The problem is that the Xid is part of the locktag (which is the hash
key) as far as I can tell, so relabeling means I have to delete the lock
from the hashtable and then insert it again with the new tag.  I don't
think this is a good idea.

(I found this out the hard way: I was getting "proclock hashtable
corrupted" when finishing a subtransaction after relabeling the locks).

> On the other hand, if your current code does not require scanning the
> lock structures at all on subtrans commit, it's probably not a win to
> add such a scan.

Nope, it doesn't.

> The lock algorithms must be able to tell when two lock requests are
> coming from the same backend.  At present I think this relies on
> comparing XIDs, which is not going to work if you label subtrans locks
> with subtrans XIDs.  How are you thinking about handling that?
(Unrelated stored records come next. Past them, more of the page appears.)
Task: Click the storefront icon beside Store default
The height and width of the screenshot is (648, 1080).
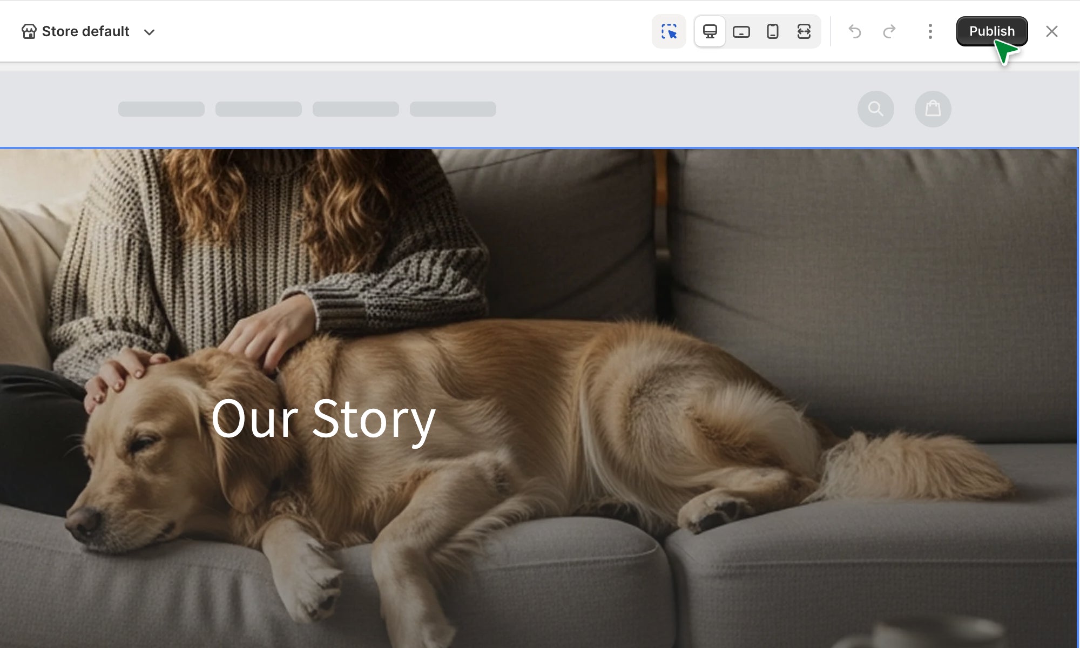Action: [29, 31]
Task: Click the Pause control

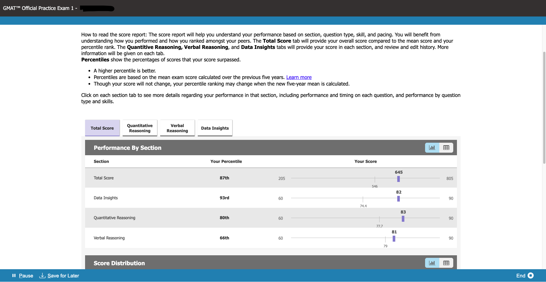Action: click(26, 275)
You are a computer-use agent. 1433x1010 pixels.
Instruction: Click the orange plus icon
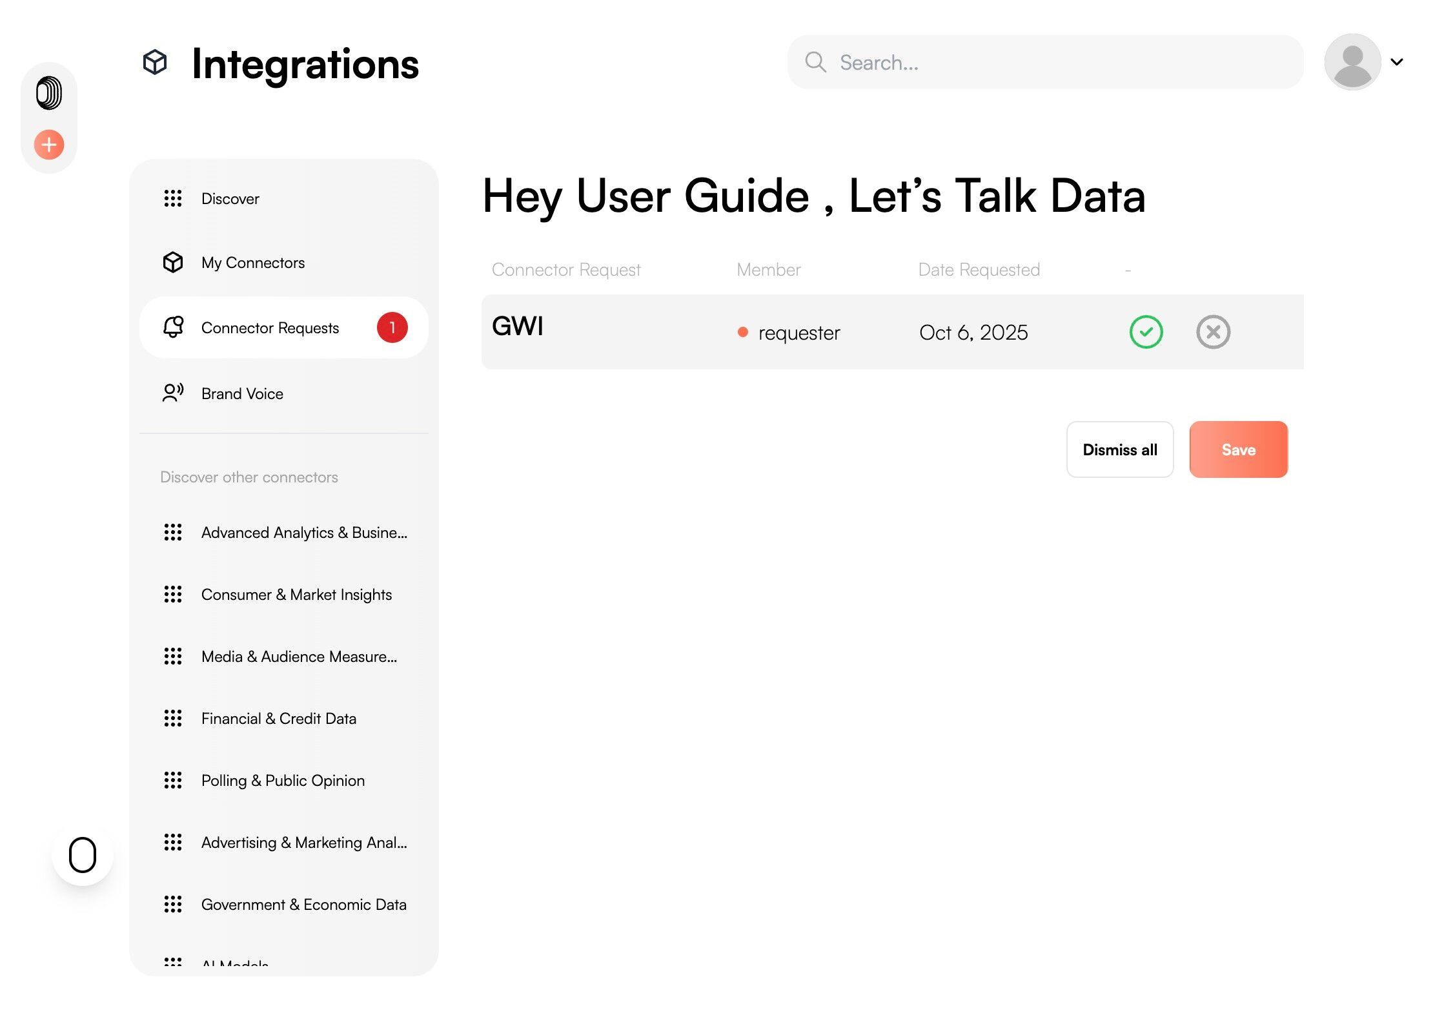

Nope, it doesn't compare Xids.  That code actually looks up locks
through the PGPROC struct (procHolders), so the "current Xid" does not
affect it.  Deadlock detection works without changing the code at all.

It took me quite a while to figure this out, as this is pretty hairy
code ... the hairiest I've seen in Postgres.  I was surprised to learn
the original Berkeley code came without deadlock detection.

-- 
Alvaro Herrera (<alvherre[a]dcc.uchile.cl>)
"I call it GNU/Linux. Except the GNU/ is silent." (Ben Reiter)

Buffer manager (was Re: relcache refcount)

From

Alvaro Herrera

Date:

24 May 2004, 01:16:04

On Thu, May 13, 2004 at 09:43:42AM -0400, Tom Lane wrote:

> BTW, what are your plans for state saving/reversion for the lock manager
> and buffer manager?

Ok, I have skimmed through the buffer manager code.  At first I thought
I'd have to set something up in shared memory for this, but then I
noticed that every backend keeps a local reference count, and modifies
the shared counter only when the local one raises from zero, or drops to
zero.

Also, the number of buffers does not change while the server is running.

So I see two ways of handling this:

1. Keep an array of local refcounts for all buffers, for each subtrans.
At subtrans start, a new array is allocated and filled with current
local refcounts.  At subtrans abort, we check if any count would go to
zero while restoring; if so, decrement the shared counter.  At subtrans
commit, drop the saved array.

The problem with this approach is that we allocate a large array which
likely will be almost full of zeros.

2. Keep a more elaborate struct, where each buffer get its local count
saved only if its nonzero.  Thus we don't have to allocate a large
amount of memory.

Comments?  Opinions?  Which one do you think is better?  Any completely
different idea?

-- 
Alvaro Herrera (<alvherre[a]dcc.uchile.cl>)
"Coge la flor que hoy nace alegre, ufana. ¿Quién sabe si nacera otra mañana?"